The US’s linear TV ad market will likely suffer a recession in 2017, according to Us finance analysts who follow the media sector. Michael Nathanson, analyst for MoffetNathanson, this week lowered his projections for TV ad revenue growth in 2017, saying that the 2017 TV upfronts lacked the urgency of last year’s market. Nathanson predicts TV ad revenue growth will drop 4% in 2017, a bit more than the 3.5% dip he predicted earlier this year.
The decline in growth can be attributed to a number of trends: shrinking linear TV audiences and demand from consumers for lighter ad loads being two important ones. The rising tide against ad loads and in favor of subscription, ad-free services isn’t helping TV networks nor pay TV providers, either.
“We expect Q2 broadcast and cable networks to be each roughly flat, which could prove to be too optimistic depending on the extent of deceleration in scatter pricing,” Nathanson said in a research note, which he titled “Are We Entering an Ad Recession?” PricewaterCoopers (PwC) made similar statements in its annual Media Outlook report, released last week. It said the entire media and entertainment industry is approaching a plateau.
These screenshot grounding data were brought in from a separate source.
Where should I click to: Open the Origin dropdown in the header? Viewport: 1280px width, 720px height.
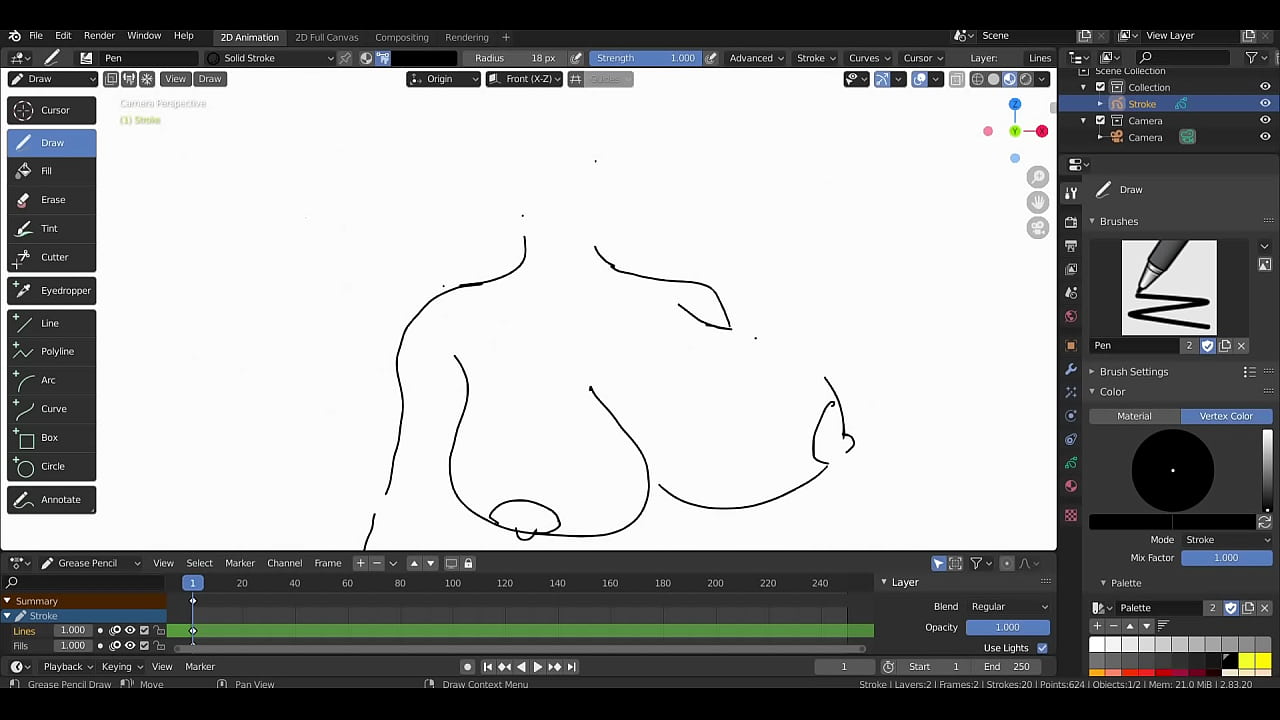pos(442,79)
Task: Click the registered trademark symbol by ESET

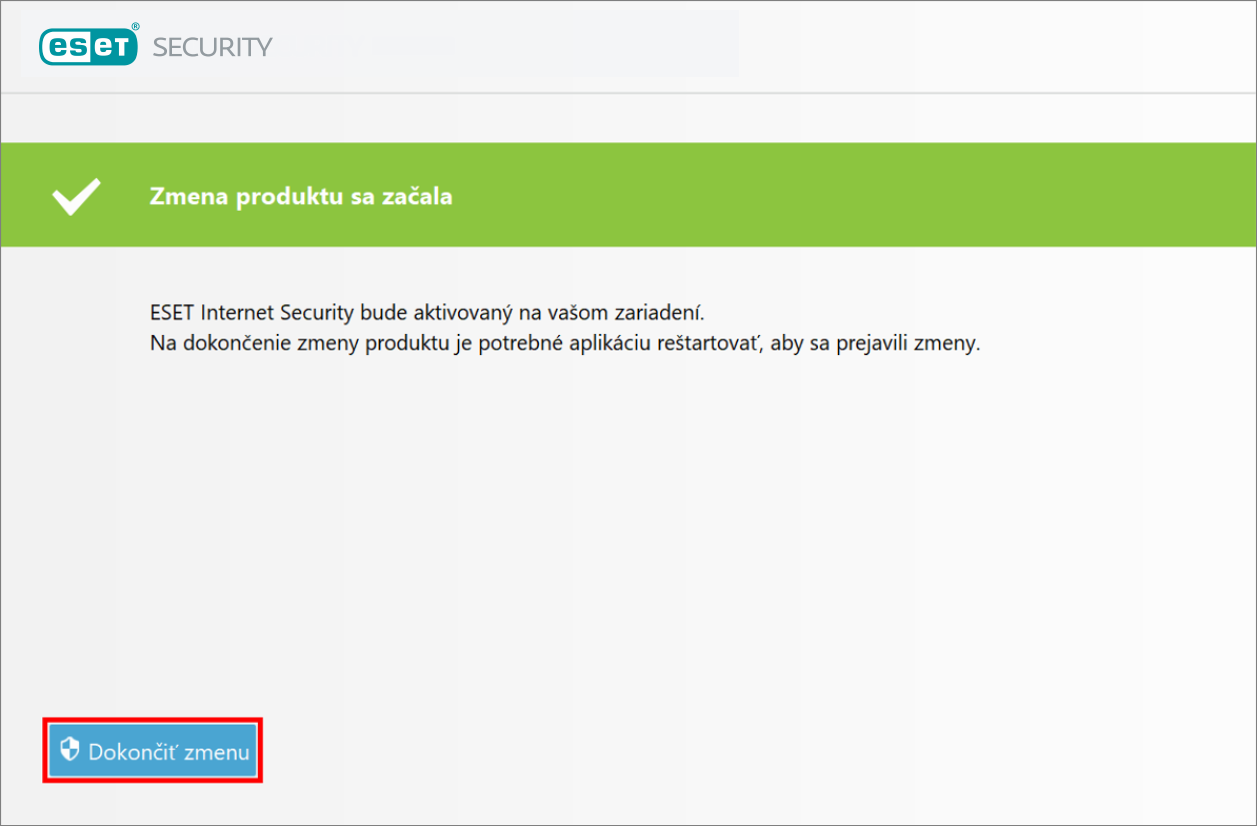Action: click(135, 27)
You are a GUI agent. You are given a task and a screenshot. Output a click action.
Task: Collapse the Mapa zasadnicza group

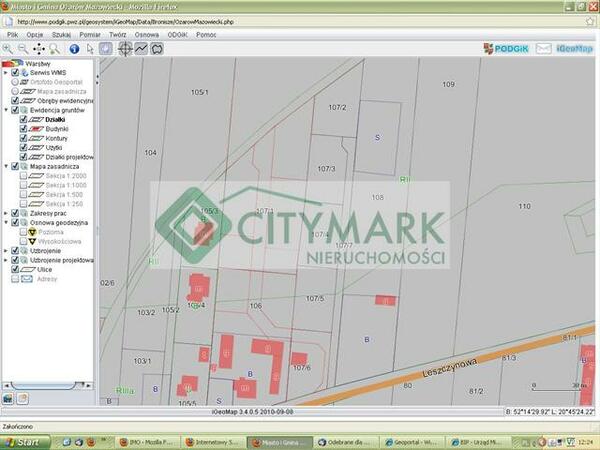click(x=6, y=166)
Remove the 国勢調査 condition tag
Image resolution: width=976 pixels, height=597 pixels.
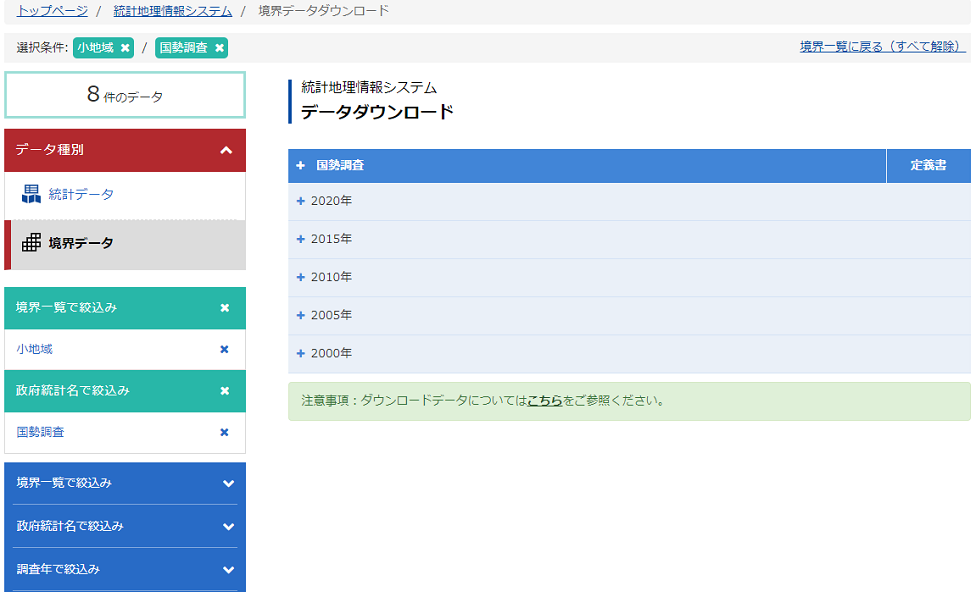point(220,48)
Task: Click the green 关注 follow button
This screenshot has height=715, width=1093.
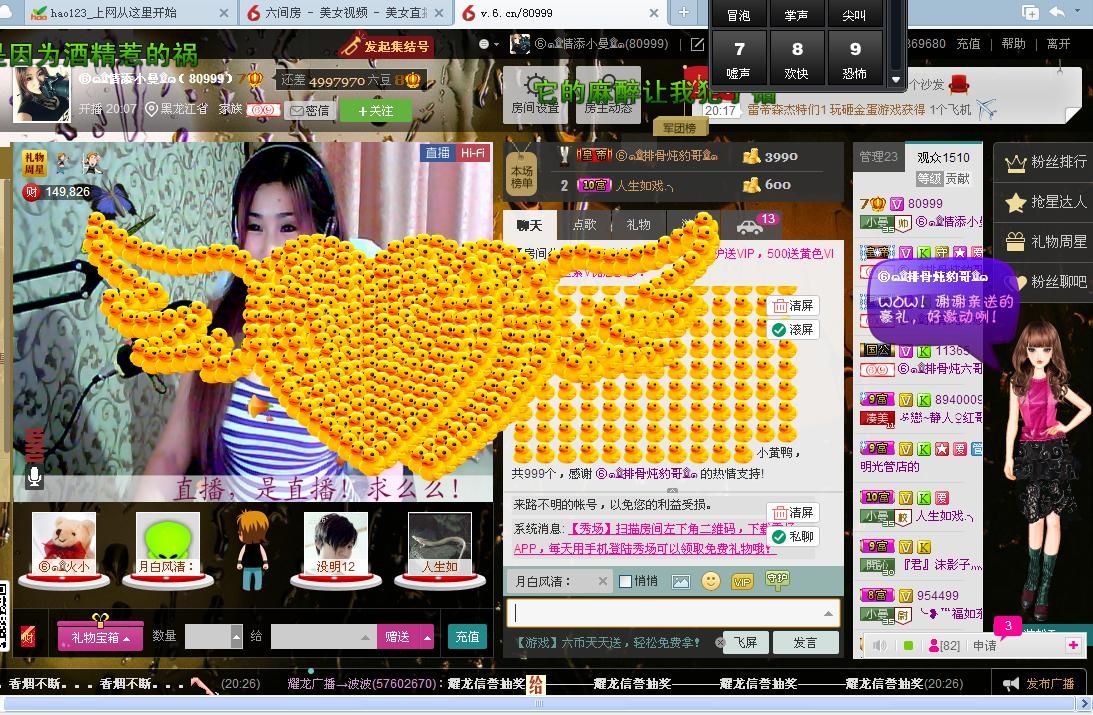Action: coord(375,110)
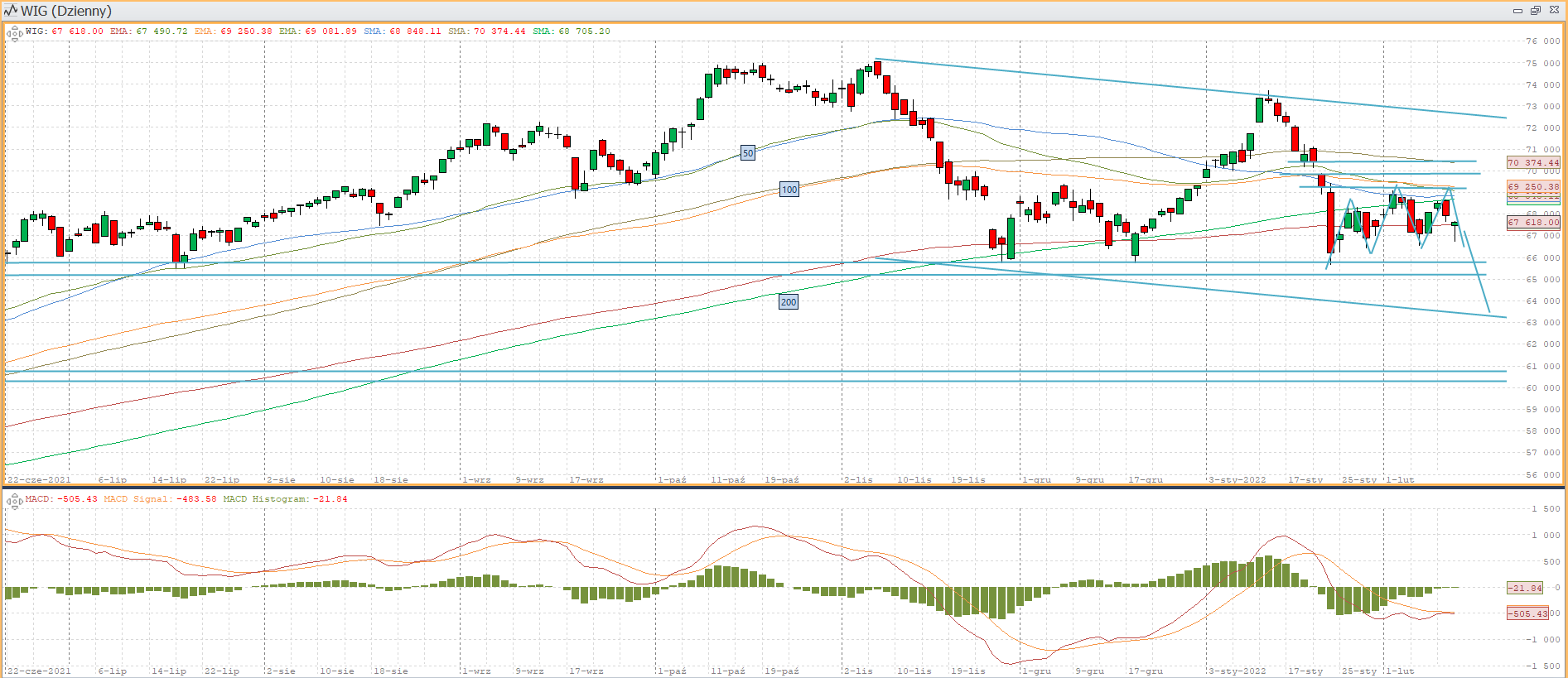Click the 67 618.00 current price tag
The image size is (1568, 678).
(1532, 222)
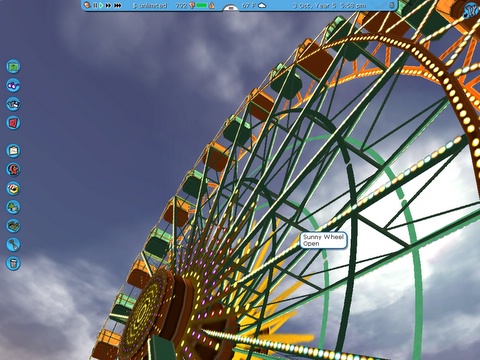480x360 pixels.
Task: Open the terrain editing tools icon
Action: [13, 226]
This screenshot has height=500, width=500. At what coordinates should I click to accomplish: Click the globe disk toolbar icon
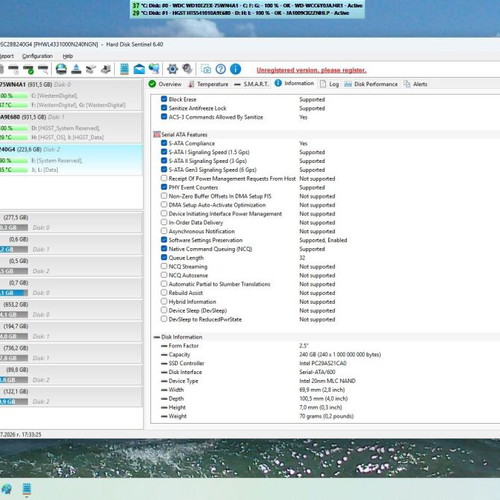click(x=61, y=69)
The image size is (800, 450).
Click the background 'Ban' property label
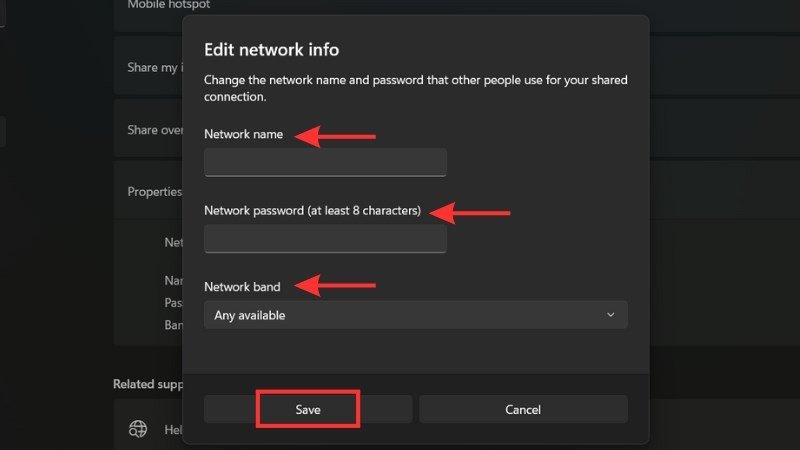172,325
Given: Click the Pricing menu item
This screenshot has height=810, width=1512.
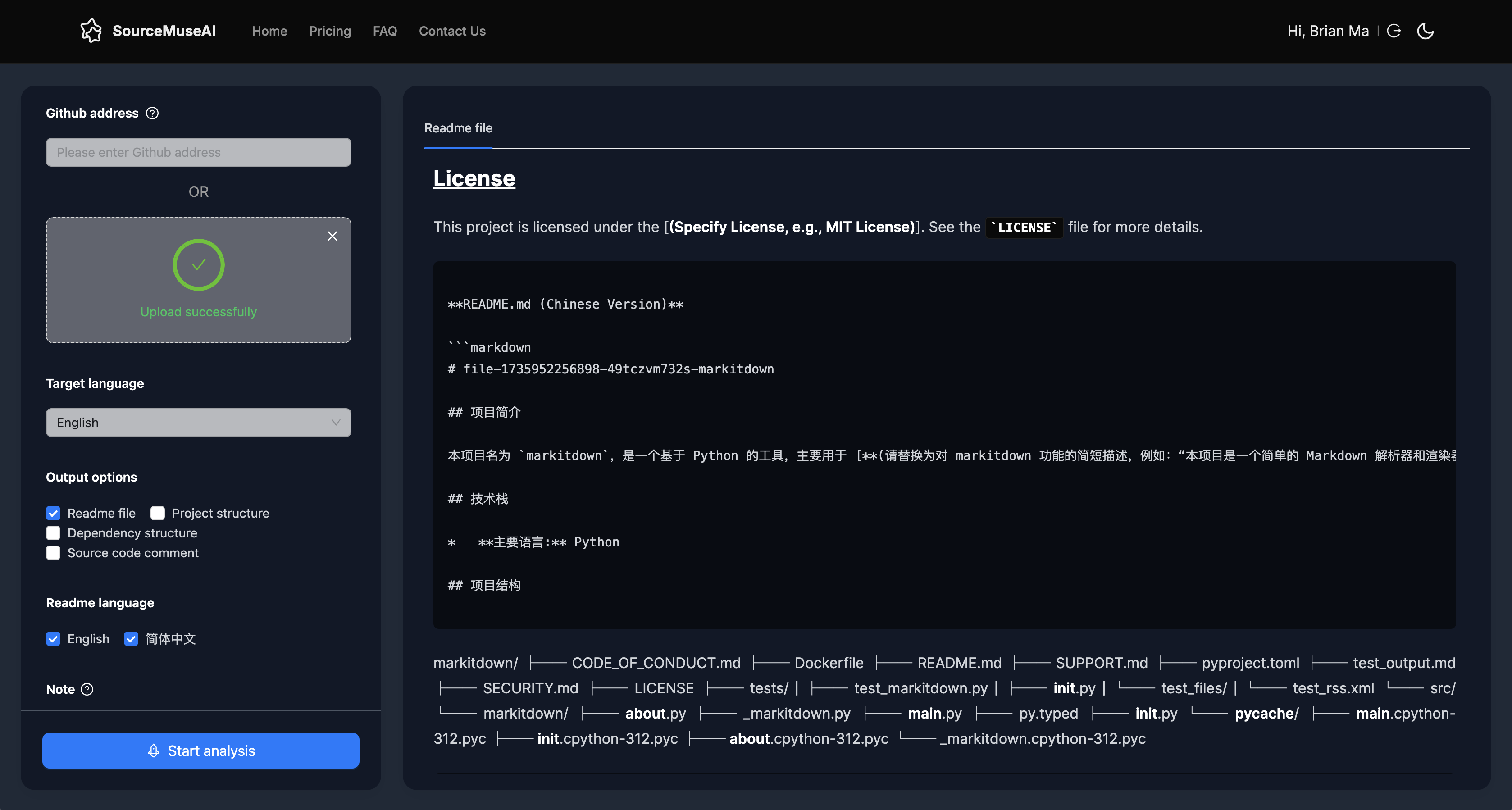Looking at the screenshot, I should 330,30.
TV networks are now forced to improve the viewing experience on their channels and online sites in order to compete against the OTT video players who have essentially taught consumers how to be their own nightly entertainment programmers.
OTT SVoD services will enjoy an annual growth rate of 11.3% between 2017 and 2021, PwC said, while pay TV providers’ revenue will remain flat over the next five years. PwC pegs total pay TV revenue at $100.9 billion in 2016, and predicts it’ll reach just $101.1 billion in 2021. Overall, US TV ad revenue will grow 1.3% yearly to reach $75.2 billion in 2021.
It’s not so obvious that consumers are, in fact, sick of ads. Rather, consumers seem to be becoming increasingly intolerant of linear TV ads and how they’re delivered – i.e. in big chunks interspliced within the content the consumer is watching. This points to linear TV’s greater problem with user experience. According to FreeWheel’s latest Video Monetization Report, out this week, online video ad views grew 15% during Q1 2017.
Meanwhile, multi-channel advertising revenue derived from ads on digital properties, VoD platforms and TV Everywhere apps will see double the growth for TV networks in 2017, according to PwC’s report. Multi-channel ad revenue will grow 2.6% each year to reach $30.2 billion.
Internet video will see an annual growth rate of 9.6% over the next five years. “Nearly 75% of revenue at this time will be attributable to subscription video-on-demand services (SVoD), with transactional VoD platforms accounting for the remainder,” PwC said.
Consumers continue to watch as much TV content as possible, only not on linear TV. In online video, full-episode content viewing grew 14% year over year, and now accounts for 60% of online ad views, according to FreeWheel. It noted that live streaming sports and news are now the top two drivers of digital video advertising views. Live streaming ads accounted for 25% of total ad impressions, representing an impressive 47% jump over last year.
FreeWheel’s connected TV data underscores how adverse consumers are to linear programming schedules. The TV set remains the most popular screen to watch premium content, thanks to increasing penetration of connected TV platforms and devices. According to the report, OTT and STB devices together accounted for half of total digital ad impression in Q1, and STB VoD ad viewing jumped 33% year over year during Q1 2017. OTT devices, however, saw more growth during that period: 45%. “For the first time, OTT devices claimed the top title in terms of ad view share,” Freewheel said.
As digital video advertising continues to grow – and linear TV advertising doesn’t – the TV networks will become only more desperate for better measurement across linear and digital channels. That’ll open up opportunities for the likes of Kantar and comScore, who are hoping to wrestle away measurement territory from Nielsen.